課題文 »
以下の資料の「In order to click on x-tick-label: 2」を含む行から「The width and height of the screenshot is (640, 480).」を含む行までを編集し、「screenshot」を「image」に置き換えてください。それ以外は一切変えずに、その範囲の行だけを書き直すこと。

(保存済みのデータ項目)
────────────────────

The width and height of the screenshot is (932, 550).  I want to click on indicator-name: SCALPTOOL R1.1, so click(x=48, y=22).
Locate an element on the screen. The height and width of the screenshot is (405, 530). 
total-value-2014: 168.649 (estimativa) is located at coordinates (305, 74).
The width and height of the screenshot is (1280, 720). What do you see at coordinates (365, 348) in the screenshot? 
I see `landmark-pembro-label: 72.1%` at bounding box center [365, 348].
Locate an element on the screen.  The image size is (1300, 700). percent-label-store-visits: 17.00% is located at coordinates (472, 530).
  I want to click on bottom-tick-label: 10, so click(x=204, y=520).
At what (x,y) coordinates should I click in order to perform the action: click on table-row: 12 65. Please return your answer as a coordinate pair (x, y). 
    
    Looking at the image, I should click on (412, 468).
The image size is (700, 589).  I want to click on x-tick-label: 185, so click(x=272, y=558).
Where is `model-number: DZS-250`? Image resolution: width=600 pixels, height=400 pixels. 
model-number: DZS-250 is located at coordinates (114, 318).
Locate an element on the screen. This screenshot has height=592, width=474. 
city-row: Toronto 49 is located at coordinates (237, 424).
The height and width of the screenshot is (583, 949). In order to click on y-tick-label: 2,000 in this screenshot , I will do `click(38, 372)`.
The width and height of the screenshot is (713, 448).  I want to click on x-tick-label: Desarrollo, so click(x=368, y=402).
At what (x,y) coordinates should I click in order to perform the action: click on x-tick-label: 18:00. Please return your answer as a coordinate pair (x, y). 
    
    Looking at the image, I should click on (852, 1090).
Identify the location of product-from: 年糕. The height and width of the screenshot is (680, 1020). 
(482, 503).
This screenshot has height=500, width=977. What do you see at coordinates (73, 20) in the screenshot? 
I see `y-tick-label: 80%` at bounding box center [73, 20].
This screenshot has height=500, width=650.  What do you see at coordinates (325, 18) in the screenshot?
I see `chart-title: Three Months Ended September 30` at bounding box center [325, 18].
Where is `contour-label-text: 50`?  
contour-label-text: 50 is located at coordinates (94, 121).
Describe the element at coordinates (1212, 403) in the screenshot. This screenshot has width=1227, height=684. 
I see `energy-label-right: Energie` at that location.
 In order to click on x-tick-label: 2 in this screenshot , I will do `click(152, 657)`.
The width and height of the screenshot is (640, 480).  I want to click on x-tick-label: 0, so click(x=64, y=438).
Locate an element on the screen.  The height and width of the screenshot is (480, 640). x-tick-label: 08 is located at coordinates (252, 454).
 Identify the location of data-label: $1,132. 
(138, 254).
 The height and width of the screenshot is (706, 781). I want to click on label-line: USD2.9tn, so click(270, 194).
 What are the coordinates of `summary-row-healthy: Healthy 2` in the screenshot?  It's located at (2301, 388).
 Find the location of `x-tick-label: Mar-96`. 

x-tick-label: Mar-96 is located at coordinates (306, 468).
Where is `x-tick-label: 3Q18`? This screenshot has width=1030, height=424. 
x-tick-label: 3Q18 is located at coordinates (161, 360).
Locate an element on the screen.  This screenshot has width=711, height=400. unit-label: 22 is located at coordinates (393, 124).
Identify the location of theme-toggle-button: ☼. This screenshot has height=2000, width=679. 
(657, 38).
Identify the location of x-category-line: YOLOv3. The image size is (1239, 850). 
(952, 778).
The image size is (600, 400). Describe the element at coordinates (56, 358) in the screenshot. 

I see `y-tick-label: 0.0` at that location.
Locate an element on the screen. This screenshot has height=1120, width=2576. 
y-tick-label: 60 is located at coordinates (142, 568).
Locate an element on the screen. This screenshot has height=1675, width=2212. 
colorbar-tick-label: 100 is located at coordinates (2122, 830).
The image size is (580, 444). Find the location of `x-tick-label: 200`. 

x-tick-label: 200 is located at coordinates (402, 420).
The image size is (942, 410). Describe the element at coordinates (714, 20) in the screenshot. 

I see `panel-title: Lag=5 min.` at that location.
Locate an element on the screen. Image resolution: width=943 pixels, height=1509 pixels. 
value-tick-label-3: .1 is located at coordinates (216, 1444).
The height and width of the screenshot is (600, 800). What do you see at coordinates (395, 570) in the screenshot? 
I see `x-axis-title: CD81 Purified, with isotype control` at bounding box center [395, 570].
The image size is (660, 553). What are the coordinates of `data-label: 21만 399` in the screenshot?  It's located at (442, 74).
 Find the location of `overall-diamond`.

────────────────────

課題の解答 »
 In order to click on x-tick-label: 2 in this image , I will do `click(152, 657)`.
The width and height of the image is (640, 480).  I want to click on x-tick-label: 0, so click(x=64, y=438).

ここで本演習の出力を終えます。